------ PROVIDED INFORMATION

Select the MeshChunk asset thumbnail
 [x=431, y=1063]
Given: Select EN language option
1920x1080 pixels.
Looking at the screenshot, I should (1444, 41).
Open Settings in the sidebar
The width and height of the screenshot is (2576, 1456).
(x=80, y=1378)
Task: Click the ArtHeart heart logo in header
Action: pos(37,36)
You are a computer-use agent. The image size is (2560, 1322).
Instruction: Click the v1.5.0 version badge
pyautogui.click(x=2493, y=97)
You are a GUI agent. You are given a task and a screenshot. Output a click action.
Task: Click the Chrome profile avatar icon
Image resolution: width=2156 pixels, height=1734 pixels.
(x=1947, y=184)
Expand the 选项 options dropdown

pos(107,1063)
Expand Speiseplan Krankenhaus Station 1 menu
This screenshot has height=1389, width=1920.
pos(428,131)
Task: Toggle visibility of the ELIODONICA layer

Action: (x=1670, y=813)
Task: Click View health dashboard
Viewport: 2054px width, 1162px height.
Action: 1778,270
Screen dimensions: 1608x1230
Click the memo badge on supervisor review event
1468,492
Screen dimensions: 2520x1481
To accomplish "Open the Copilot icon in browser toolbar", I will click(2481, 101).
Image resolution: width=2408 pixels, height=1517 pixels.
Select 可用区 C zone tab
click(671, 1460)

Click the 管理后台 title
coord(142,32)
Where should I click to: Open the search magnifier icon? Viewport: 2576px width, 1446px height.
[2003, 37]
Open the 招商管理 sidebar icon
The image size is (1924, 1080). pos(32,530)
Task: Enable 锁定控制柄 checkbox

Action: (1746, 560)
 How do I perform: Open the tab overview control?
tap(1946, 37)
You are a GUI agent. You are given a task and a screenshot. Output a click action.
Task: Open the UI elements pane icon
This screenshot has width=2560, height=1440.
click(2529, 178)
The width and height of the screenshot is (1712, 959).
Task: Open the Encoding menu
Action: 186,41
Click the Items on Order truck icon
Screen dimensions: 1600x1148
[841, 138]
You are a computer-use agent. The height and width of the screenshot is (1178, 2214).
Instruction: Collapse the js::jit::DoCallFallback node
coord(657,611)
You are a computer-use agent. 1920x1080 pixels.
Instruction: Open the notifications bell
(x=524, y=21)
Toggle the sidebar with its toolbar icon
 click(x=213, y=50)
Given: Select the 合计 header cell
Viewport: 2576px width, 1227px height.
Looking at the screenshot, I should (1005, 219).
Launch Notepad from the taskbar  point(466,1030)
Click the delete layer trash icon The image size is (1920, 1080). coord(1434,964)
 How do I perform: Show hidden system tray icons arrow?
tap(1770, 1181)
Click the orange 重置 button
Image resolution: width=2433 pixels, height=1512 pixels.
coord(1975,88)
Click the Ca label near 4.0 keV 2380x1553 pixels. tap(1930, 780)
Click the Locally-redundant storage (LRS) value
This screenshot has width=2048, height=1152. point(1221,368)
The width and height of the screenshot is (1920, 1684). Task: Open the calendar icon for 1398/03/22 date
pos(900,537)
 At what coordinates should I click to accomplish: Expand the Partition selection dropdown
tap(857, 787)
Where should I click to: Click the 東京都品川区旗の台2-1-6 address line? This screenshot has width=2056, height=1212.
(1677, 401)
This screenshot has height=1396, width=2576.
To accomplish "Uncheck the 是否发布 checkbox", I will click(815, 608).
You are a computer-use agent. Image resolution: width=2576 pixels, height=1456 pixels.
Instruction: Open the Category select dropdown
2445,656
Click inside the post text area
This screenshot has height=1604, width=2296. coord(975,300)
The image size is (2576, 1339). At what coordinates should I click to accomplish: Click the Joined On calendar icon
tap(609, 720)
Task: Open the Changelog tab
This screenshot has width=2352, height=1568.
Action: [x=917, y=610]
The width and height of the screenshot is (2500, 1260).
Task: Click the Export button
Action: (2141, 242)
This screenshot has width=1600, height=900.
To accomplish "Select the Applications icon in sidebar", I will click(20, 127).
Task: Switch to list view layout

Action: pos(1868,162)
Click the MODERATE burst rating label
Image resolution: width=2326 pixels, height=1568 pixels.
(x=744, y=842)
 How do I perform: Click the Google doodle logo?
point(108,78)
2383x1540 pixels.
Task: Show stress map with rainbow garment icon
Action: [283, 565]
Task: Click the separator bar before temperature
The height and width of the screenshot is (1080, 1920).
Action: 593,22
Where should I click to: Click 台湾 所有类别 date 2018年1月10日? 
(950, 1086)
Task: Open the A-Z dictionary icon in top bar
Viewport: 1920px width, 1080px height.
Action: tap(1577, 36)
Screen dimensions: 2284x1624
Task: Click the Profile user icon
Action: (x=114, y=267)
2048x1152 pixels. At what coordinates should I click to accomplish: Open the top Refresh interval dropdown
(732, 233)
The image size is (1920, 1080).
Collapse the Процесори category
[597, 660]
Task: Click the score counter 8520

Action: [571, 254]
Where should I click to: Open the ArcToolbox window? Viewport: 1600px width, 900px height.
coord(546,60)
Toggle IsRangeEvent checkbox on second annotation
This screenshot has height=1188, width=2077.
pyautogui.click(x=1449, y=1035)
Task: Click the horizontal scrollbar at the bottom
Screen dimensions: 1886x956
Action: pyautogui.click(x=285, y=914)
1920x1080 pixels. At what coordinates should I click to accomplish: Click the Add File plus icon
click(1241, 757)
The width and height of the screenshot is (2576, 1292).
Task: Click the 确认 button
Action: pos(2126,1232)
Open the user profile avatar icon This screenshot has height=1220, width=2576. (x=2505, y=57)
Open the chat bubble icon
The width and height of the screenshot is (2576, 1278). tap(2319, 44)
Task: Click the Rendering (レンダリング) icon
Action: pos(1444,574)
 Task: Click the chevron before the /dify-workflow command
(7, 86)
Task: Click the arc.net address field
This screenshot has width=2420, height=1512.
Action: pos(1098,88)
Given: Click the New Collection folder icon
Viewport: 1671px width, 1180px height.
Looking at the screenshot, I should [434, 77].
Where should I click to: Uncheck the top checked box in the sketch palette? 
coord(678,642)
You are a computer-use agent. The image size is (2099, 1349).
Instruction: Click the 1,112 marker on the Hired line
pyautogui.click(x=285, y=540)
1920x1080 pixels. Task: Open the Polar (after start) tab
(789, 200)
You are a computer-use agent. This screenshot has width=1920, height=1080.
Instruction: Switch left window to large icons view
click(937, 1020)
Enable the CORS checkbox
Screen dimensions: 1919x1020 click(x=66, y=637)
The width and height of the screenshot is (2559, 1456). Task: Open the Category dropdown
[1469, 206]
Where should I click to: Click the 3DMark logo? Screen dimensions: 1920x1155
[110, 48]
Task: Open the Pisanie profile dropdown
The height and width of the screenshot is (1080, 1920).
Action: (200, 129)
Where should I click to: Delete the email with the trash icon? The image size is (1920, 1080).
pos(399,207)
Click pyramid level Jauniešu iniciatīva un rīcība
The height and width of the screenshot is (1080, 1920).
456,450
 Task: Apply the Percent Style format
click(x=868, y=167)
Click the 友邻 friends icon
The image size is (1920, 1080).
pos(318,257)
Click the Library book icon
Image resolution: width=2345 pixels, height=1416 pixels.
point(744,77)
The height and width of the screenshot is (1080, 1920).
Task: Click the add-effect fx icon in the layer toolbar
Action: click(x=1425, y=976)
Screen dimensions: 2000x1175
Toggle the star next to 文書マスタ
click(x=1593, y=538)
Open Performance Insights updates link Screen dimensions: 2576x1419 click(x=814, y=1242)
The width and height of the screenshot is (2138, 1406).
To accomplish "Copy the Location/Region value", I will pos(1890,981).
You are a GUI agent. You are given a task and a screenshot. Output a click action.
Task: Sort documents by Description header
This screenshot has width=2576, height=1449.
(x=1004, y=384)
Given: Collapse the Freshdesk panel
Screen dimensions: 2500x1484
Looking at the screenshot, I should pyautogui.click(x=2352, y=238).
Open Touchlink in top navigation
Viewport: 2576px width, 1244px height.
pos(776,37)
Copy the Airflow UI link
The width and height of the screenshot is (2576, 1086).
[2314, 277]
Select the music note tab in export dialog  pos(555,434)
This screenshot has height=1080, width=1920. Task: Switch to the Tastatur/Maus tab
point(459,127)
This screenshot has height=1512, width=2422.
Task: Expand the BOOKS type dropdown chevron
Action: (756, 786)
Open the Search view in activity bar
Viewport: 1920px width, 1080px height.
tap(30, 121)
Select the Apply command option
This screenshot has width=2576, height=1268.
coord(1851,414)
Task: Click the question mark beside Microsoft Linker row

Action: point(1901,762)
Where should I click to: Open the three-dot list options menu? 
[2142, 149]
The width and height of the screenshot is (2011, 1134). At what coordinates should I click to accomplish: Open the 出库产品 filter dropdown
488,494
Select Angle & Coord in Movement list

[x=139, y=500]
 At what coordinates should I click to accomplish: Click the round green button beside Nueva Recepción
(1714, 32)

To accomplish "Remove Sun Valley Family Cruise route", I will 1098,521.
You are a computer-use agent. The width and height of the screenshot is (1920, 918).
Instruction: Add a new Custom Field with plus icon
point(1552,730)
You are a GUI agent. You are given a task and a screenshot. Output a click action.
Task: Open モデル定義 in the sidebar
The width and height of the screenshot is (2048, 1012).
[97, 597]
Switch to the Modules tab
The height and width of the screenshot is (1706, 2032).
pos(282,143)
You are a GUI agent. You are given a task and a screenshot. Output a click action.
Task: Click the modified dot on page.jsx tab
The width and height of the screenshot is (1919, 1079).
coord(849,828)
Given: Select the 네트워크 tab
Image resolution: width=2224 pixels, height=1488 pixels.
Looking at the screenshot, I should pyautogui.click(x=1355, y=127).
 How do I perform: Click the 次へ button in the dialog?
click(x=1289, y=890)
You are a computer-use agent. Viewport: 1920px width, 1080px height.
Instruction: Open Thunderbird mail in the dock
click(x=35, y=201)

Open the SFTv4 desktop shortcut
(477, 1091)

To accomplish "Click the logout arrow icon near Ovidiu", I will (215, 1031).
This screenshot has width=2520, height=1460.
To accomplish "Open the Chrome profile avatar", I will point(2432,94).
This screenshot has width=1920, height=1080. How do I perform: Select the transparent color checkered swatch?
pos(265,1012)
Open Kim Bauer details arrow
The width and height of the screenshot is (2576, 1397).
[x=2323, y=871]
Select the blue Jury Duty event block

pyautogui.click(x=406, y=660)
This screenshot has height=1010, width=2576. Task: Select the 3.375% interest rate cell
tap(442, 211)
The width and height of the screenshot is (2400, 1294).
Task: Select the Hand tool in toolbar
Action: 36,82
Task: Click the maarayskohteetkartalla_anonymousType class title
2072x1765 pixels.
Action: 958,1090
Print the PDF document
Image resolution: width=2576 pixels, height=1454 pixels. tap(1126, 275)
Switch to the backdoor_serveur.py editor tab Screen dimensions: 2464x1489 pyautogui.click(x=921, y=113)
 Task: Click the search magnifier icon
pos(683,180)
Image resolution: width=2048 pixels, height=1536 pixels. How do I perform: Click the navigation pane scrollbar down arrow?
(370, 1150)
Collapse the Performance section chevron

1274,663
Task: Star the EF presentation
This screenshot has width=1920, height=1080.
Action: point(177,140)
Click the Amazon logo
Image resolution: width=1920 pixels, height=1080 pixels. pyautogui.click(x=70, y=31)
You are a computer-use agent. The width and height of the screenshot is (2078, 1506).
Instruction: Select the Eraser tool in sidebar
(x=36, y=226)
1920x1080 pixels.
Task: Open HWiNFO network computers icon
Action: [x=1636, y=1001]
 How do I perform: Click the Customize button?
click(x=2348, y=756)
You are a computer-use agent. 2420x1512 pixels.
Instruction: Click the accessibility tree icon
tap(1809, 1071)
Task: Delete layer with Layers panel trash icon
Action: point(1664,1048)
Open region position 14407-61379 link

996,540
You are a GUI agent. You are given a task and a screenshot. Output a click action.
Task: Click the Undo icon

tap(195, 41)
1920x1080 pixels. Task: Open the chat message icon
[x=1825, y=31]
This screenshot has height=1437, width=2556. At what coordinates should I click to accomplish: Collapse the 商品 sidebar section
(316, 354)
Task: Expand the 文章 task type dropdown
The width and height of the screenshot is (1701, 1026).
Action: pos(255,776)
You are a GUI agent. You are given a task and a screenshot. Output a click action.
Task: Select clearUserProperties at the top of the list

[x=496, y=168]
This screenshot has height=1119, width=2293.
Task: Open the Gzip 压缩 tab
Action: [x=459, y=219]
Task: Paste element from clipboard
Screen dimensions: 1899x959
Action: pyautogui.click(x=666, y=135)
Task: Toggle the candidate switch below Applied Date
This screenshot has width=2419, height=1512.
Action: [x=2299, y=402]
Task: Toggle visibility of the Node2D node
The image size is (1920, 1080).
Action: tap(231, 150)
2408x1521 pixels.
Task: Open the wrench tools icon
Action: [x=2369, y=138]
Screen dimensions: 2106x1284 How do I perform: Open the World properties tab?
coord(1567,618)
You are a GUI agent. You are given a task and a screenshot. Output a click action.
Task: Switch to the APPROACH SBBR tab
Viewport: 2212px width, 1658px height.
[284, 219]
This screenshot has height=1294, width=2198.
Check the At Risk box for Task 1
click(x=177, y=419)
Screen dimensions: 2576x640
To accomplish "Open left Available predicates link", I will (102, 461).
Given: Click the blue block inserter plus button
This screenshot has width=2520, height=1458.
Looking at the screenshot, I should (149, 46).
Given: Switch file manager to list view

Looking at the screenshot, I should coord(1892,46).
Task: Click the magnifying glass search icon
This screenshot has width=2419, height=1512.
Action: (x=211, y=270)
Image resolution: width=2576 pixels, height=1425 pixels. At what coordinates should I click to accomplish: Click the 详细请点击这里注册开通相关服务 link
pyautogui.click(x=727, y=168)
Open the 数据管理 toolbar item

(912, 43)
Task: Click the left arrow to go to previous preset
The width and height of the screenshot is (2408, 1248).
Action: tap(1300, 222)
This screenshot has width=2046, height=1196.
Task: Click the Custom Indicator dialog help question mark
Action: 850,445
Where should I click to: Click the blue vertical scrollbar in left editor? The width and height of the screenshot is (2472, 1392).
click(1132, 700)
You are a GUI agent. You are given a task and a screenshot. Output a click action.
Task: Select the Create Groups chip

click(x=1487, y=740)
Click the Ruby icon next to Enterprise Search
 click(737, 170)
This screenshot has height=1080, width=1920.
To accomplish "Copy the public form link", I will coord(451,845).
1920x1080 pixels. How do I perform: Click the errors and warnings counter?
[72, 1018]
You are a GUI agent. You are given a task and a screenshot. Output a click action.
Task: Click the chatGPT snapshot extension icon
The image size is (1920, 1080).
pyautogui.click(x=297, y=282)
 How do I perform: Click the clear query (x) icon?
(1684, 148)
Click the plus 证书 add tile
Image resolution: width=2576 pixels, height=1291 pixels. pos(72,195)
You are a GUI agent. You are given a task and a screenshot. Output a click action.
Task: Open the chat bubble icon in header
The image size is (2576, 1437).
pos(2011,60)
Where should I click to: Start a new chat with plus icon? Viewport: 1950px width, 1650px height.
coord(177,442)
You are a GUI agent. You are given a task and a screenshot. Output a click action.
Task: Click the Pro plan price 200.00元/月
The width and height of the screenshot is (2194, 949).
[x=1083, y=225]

------------

# TASK BRIEF:
Using the data above, print exactly the lines from the line that contains "Where should I click to: Open the ArcToolbox" through the line that contains "Task: Click the arc.net address field", with both included.

# TASK RESPONSE:
Where should I click to: Open the ArcToolbox window? Viewport: 1600px width, 900px height.
coord(546,60)
Toggle IsRangeEvent checkbox on second annotation
This screenshot has height=1188, width=2077.
pyautogui.click(x=1449, y=1035)
Task: Click the horizontal scrollbar at the bottom
Screen dimensions: 1886x956
Action: pyautogui.click(x=285, y=914)
1920x1080 pixels. At what coordinates should I click to accomplish: Click the Add File plus icon
click(1241, 757)
The width and height of the screenshot is (2576, 1292).
Task: Click the 确认 button
Action: pos(2126,1232)
Open the user profile avatar icon This screenshot has height=1220, width=2576. (x=2505, y=57)
Open the chat bubble icon
The width and height of the screenshot is (2576, 1278). tap(2319, 44)
Task: Click the Rendering (レンダリング) icon
Action: pos(1444,574)
 Task: Click the chevron before the /dify-workflow command
(7, 86)
Task: Click the arc.net address field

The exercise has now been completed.